Avant les boomerstraps, il y avait déjà les deepfakes. Des d’anglicismes pour parler des dérives de l’Intelligence artificielle, souvent sous forme de fausses vidéos à caractères politiques.
Discours d’Emmanuel Macron annonçant sa démission, deepfake de l’ex-président américain Joe Biden conseillant aux électeurs de ne pas voter, ou faux comptes d’influenceurs… Le champ des possibles de ce nouvel outil n’est pas seulement fascinant, c’est une véritable menace à l’intégrité de l’information, déjà mise à mal par le monopole des médias par une poignée de milliardaires.
Les algorithmes génératifs : bras armé de la désinformation ?
« Ce n’est pas de la science-fiction, ça se passe en ce moment«
« Ce n’est pas de la science-fiction, ça se passe en ce moment« , prévient Lê Nguyên Hoang, spécialiste en éthique des Intelligences Artificielles (IA) dans une tribune pour TV5 monde.
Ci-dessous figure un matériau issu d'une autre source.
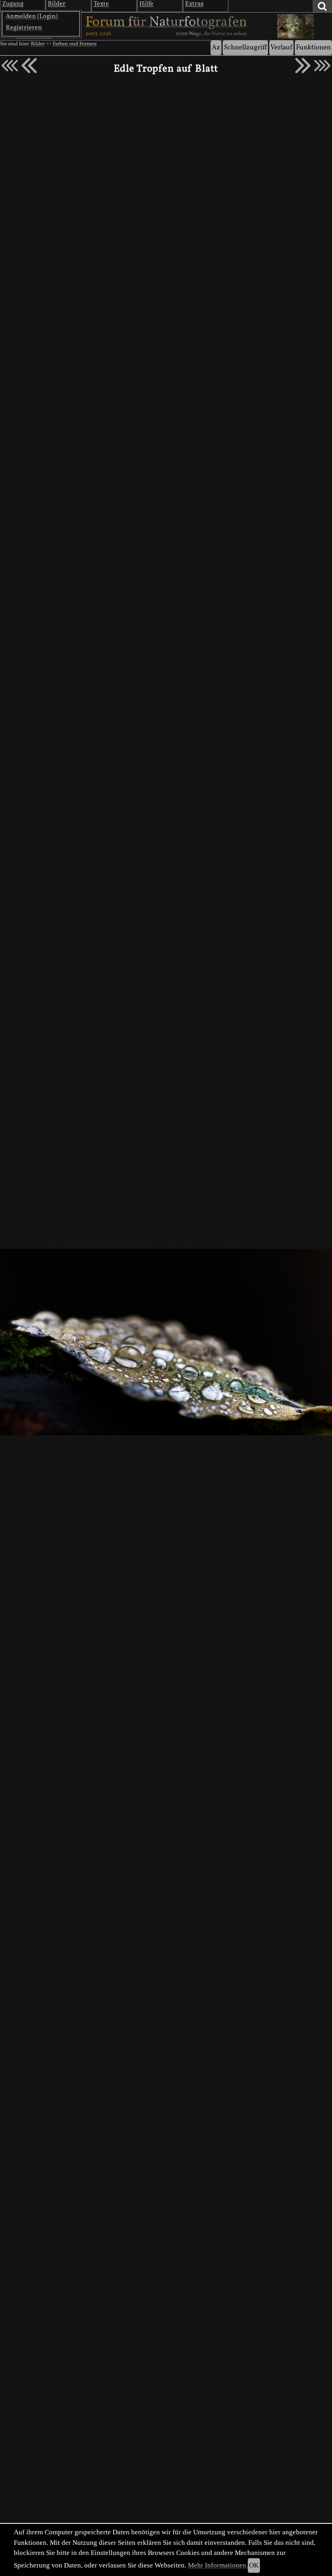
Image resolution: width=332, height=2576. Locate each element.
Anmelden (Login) (32, 16)
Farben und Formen (75, 44)
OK (254, 2565)
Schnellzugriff (245, 47)
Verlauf (281, 47)
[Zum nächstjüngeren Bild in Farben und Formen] (29, 65)
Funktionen (313, 47)
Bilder (38, 44)
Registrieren (24, 27)
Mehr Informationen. (218, 2565)
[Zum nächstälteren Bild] (322, 65)
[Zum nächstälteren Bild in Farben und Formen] (303, 65)
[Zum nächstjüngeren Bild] (9, 65)
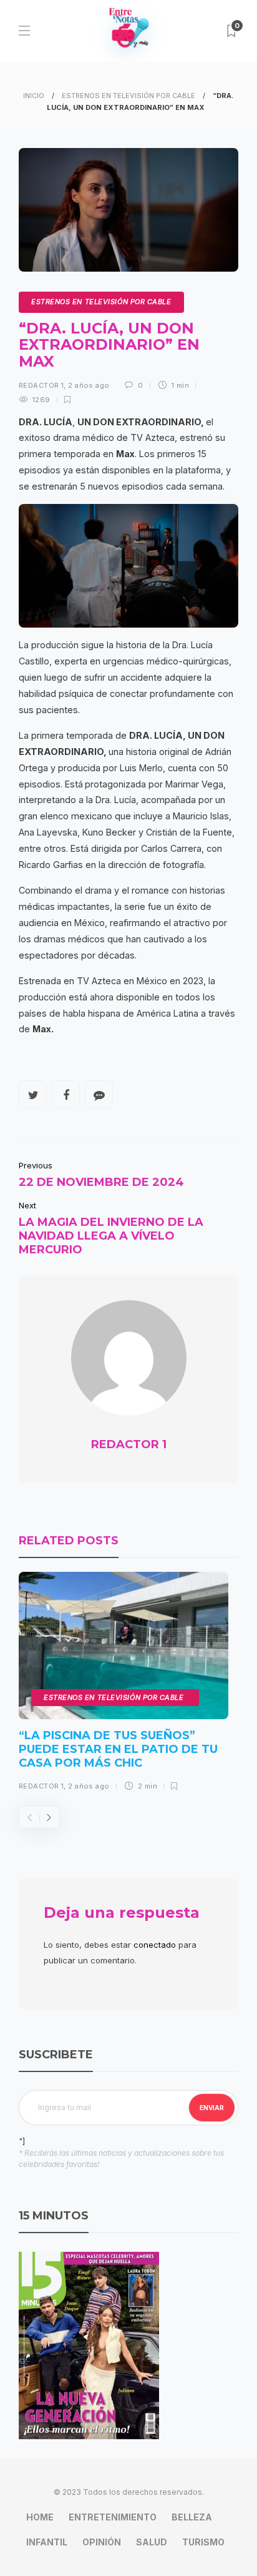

L’Intelligence artificielle a fait exploser la capacité de manipulation de l’opinion publique, non seulement à travers les deepfakes de leaders politiques qu’on ne compte plus, mais aussi à travers le business juteux des faux comptes d’influenceurs, comme l’influenceuse virtuelle Lil Miquela sur Instagram et le compte TikTok d’Amandine Le Pen, une fausse nièce de Marine Le Pen.
Donald Trump, ouvrant toujours plus large la fenêtre d’Overton du populisme et du fascisme, est allé jusqu’à utiliser lui-même des images générées par IA de Taylor Swift et de ses fans à des fins politiques.
“Soyons rationnel, il faut croire en l’IA”
Il n’est pas rare d’entendre cette phrase au détour d’une conversation. Elle met en avant les mérites de l’IA dans le progrès et l’évolution de la civilisation humaine, comme dans la nouvelle de l’auteur de Science-Fiction Isaac Asimov La machine qui gagna la guerre, où toute décision et vérité sont émises par la superintelligence Multivac. Un moyen fantasmé d’atteindre le paroxysme de la servitude volontaire, concept de La Boétie décrivant notre tendance paradoxale à céder nos droits et pouvoirs à autrui – ici la machine – pour éviter le fardeau des choix politiques, au prix de notre liberté.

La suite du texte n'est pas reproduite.